SS: Commodity clouds have already started putting a dent in traditional data centers. The benefit of just paying for utilization with minimal or no infrastructure or software licenses while also gaining elasticity is easily understood. With industry-specific cloud providers, the ability to meter out independent software vendor (ISV) application workloads and the requisite licensing of applications and content makes the cost/benefit equation even more compelling.
It is unlikely to be all or nothing. Hybrid cloud scenarios will continue to be dominant. Depending on the enterprise, there may be regulatory or data sovereignty issues that prevent you from moving databases to the cloud, but you may use a point-to-point VPN from your data center to the cloud provider to connect to your on-premise database cluster.
BN: What are the pitfalls enterprises should be aware of when planning a shift to a cloud-based solution?

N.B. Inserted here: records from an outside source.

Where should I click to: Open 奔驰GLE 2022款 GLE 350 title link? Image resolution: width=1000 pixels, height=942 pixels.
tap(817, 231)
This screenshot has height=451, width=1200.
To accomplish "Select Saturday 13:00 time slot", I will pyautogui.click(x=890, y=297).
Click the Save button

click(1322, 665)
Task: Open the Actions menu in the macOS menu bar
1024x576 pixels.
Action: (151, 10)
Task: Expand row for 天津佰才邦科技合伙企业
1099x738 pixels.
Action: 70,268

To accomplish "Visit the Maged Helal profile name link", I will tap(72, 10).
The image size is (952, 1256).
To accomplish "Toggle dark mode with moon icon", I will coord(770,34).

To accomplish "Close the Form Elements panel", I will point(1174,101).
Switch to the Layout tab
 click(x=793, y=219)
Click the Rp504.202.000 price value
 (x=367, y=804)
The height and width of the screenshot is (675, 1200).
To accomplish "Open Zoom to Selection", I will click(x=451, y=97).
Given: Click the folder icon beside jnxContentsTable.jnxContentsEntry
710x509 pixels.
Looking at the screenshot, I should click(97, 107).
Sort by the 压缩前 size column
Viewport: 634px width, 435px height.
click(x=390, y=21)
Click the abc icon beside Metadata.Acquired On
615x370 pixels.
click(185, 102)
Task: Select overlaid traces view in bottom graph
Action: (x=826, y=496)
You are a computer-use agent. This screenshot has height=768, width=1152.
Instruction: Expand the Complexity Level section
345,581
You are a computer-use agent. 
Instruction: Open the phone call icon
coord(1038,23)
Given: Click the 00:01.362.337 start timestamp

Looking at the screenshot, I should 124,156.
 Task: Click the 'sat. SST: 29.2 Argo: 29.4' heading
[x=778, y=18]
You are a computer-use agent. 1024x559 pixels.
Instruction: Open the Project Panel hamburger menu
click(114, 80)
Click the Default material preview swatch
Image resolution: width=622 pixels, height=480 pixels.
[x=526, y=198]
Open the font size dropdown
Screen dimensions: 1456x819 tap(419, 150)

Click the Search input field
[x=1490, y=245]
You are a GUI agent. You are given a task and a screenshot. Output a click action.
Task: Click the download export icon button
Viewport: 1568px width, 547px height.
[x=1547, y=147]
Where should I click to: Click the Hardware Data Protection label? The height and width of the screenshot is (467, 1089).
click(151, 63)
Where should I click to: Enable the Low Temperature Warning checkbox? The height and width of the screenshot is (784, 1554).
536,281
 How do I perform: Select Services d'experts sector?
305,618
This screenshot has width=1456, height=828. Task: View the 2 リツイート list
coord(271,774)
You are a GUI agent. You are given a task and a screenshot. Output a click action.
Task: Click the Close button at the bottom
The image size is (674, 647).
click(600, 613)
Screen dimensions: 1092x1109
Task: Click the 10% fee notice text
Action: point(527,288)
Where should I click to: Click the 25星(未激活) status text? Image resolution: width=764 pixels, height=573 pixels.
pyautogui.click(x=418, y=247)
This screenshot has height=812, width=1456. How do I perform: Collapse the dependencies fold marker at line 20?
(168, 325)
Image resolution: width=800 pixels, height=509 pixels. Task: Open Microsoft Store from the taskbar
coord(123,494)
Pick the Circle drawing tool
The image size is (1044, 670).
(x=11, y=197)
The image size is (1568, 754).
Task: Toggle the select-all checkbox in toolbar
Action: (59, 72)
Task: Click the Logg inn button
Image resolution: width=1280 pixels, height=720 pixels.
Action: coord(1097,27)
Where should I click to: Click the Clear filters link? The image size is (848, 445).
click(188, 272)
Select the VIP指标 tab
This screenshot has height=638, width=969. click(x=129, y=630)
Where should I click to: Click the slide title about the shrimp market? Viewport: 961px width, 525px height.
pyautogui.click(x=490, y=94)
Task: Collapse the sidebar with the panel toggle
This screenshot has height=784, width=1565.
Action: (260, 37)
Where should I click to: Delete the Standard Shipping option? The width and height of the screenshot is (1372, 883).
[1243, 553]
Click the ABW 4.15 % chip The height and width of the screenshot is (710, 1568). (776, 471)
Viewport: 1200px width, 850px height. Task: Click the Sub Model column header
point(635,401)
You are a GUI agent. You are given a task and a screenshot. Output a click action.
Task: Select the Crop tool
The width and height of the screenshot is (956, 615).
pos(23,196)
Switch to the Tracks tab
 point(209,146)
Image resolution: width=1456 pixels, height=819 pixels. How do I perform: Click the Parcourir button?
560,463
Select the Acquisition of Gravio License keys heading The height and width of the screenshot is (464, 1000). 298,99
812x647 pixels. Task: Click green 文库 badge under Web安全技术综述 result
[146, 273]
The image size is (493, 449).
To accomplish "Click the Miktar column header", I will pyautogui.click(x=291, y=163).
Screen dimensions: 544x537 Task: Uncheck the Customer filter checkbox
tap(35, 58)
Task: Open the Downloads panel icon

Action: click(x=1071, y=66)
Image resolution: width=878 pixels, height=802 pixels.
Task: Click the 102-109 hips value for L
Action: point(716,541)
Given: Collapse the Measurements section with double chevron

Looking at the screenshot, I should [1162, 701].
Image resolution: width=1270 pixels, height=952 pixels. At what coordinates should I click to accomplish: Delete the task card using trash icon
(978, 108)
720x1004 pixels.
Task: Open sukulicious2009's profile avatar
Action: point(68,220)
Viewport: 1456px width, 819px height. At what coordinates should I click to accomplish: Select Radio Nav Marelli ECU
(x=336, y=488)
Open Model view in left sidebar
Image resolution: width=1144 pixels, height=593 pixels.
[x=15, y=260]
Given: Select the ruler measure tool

SS: Security, regulatory and data sovereignty issues, and cloud sprawl are well documented pitfalls. As more production workloads are moved to the cloud, uptime and service-level agreements (SLAs) will become increasingly important. In addition, the proliferation of value-added and industry-specific clouds creates opportunities, as well as the potential for inappropriate lock in. Picking the right cloud will become more complex because there will be business in addition to the existing technology and operational implications.
BN: What effect will new technologies like the Internet of Things have on the provision of business services?
SS: The convergence of cloud, IoT and big data will have a massive impact on the technology and business services landscape as we know it. Things are moving from simple monitoring to providing critical and time sensitive information that can be utilized for analytics and corrective, proactive automated action. The vast amounts of data generated means that the cloud is playing the critical role of enabler for smart things to operate more effectively, and for data to be used by machines themselves to self-diagnose and self-repair. Analytics platforms for managing data produced by intelligent machines and sensors will convert data from machines and turn it into new offerings for consumer and enterprise customers.
An industry-specific cloud provides an opportunity for competitors to pool appropriately cleansed data to gain better insights. This data and the associated analytics can be sold to third parties.
We will see entire industries including aviation, health care, energy production and distribution, transportation and manufacturing have the ability to manage and operate machines in the cloud. We're already seeing a movement from buying to leasing applications on the cloud, as well as the bundling of pooled industry-specific data and analytics, in these industries.